断熱ガラスの製造工程では、2枚目のガラスが待機しており、シーラントも準備されています。時間的にも厳しい状況です。もしホットメルトシーラント用ヒーターが一定の温度を維持できなければ、シーラントが均一に溶けず、不均一な形状になります。その結果、再加工や廃棄が増え、最も必要な時に作業が中断してしまいます。
技術的に重要な点 私たちは、石英製のケース内に中波赤外線素子を備えたホットメルトシーラント用ヒーターを使用しています。これにより、迅速に加熱が行われ、熱が直接シーラントに伝わります。目標は、流路全体に均一な熱分布を実現することです。そうすれば、ポリマーが劣化するような過熱部分が生じず、所定の融点に到達します。出力は塗布装置の動作周波数に合わせて調整され、設定値を狭い範囲内に保つことができます。ヒーター本体はコンパクトで、既存のシーラント供給モジュールに簡単に取り付けられます。
なぜこの方法が適しているか 断熱ガラスの密封処理では、信頼性の高い接着力、きれいなシーラント、そしてスムーズな工程が求められます。安定したホットメルトヒーターにより、ウォームアップにかかる時間が短縮され、温度の変動も抑えられます。その結果、不良品が減少し、シーラントの無駄遣いもなくなります。また、密封部付近のコーティングされたガラスや強化ガラスにかかる熱ストレスも制御できます。制御が不十分だと、不要な応力が発生してしまいます。

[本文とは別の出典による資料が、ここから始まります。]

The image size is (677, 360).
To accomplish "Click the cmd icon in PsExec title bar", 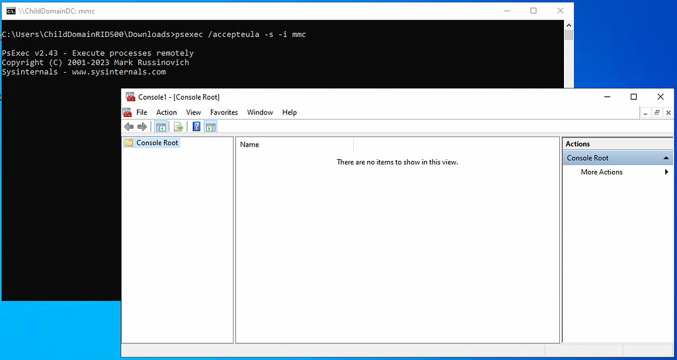I will 11,11.
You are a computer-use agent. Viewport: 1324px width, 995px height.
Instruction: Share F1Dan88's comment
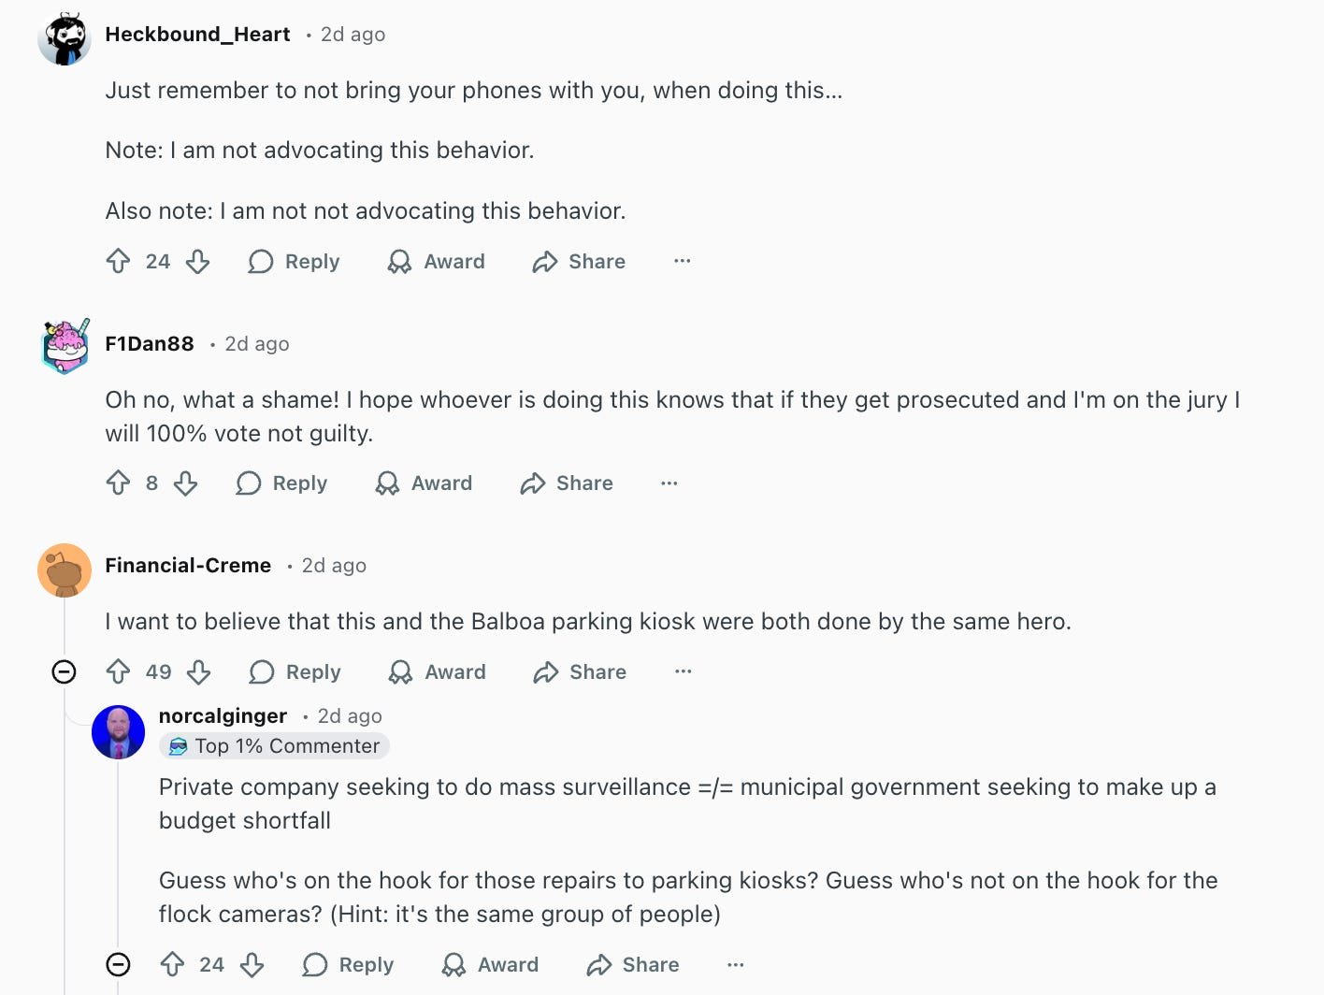tap(567, 483)
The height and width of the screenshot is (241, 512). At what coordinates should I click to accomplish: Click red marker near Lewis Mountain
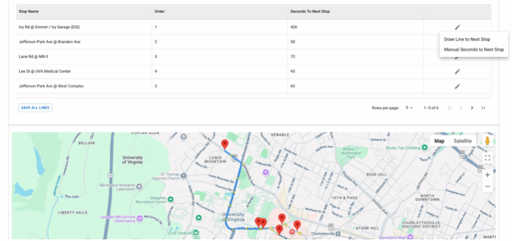[x=225, y=144]
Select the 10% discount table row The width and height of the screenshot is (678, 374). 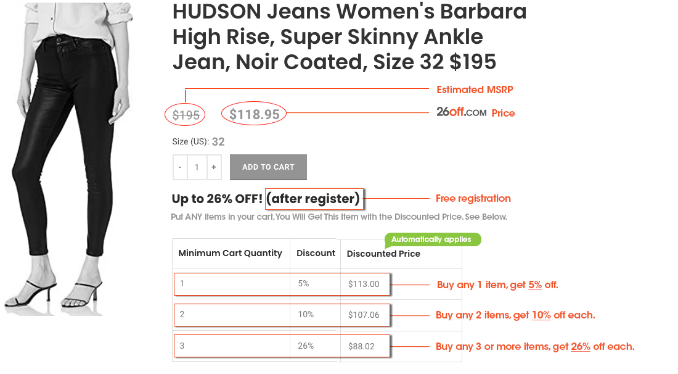[x=282, y=315]
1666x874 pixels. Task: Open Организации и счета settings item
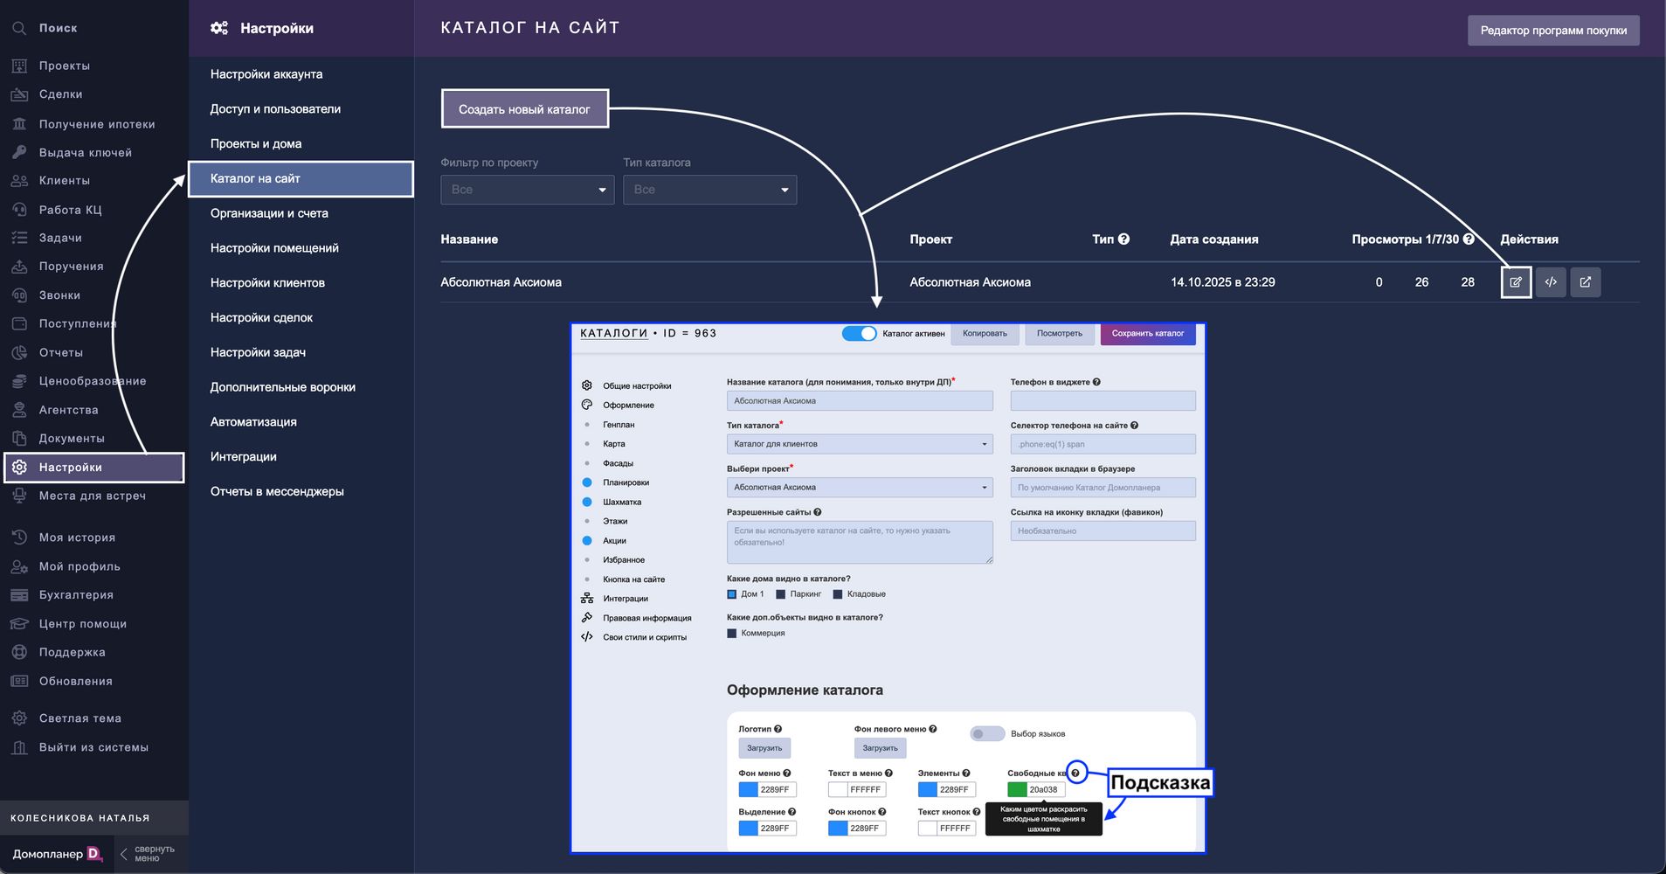[x=269, y=213]
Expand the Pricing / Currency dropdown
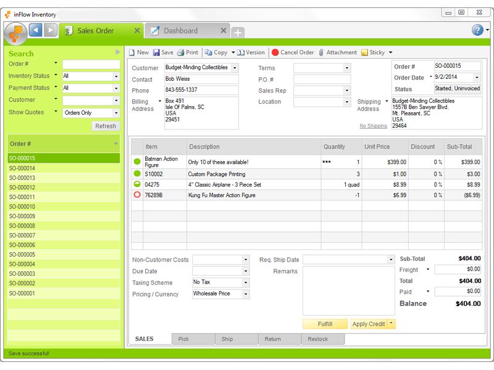This screenshot has height=370, width=494. click(245, 294)
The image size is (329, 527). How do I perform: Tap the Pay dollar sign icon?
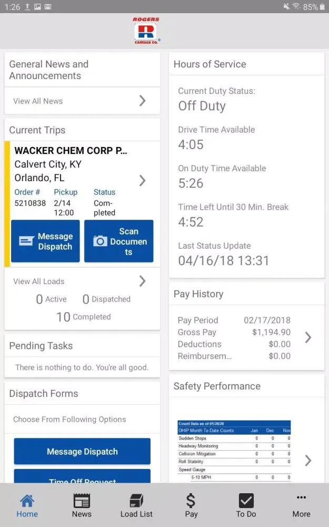tap(191, 501)
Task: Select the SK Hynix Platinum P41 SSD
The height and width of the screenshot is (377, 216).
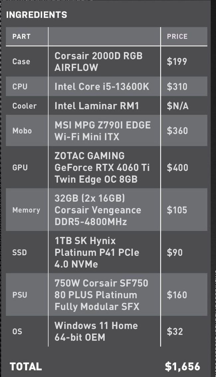Action: coord(97,252)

注意すべき点 設置自体は簡単ですが、正確な位置決めが重要です。ヒーターの位置を調整して、放射熱がシーラントが流れる路径を覆うようにし、隣接する金属部品が過熱しないようにします。起動時には短時間のウォームアップが必要ですので、それに合わせて工程を計画しましょう。最良の結果を得るためには、ヒーターを塗布ヘッドの形状に合わせ、シーラントの温度感度に合った制御戦略を用意することが大切です。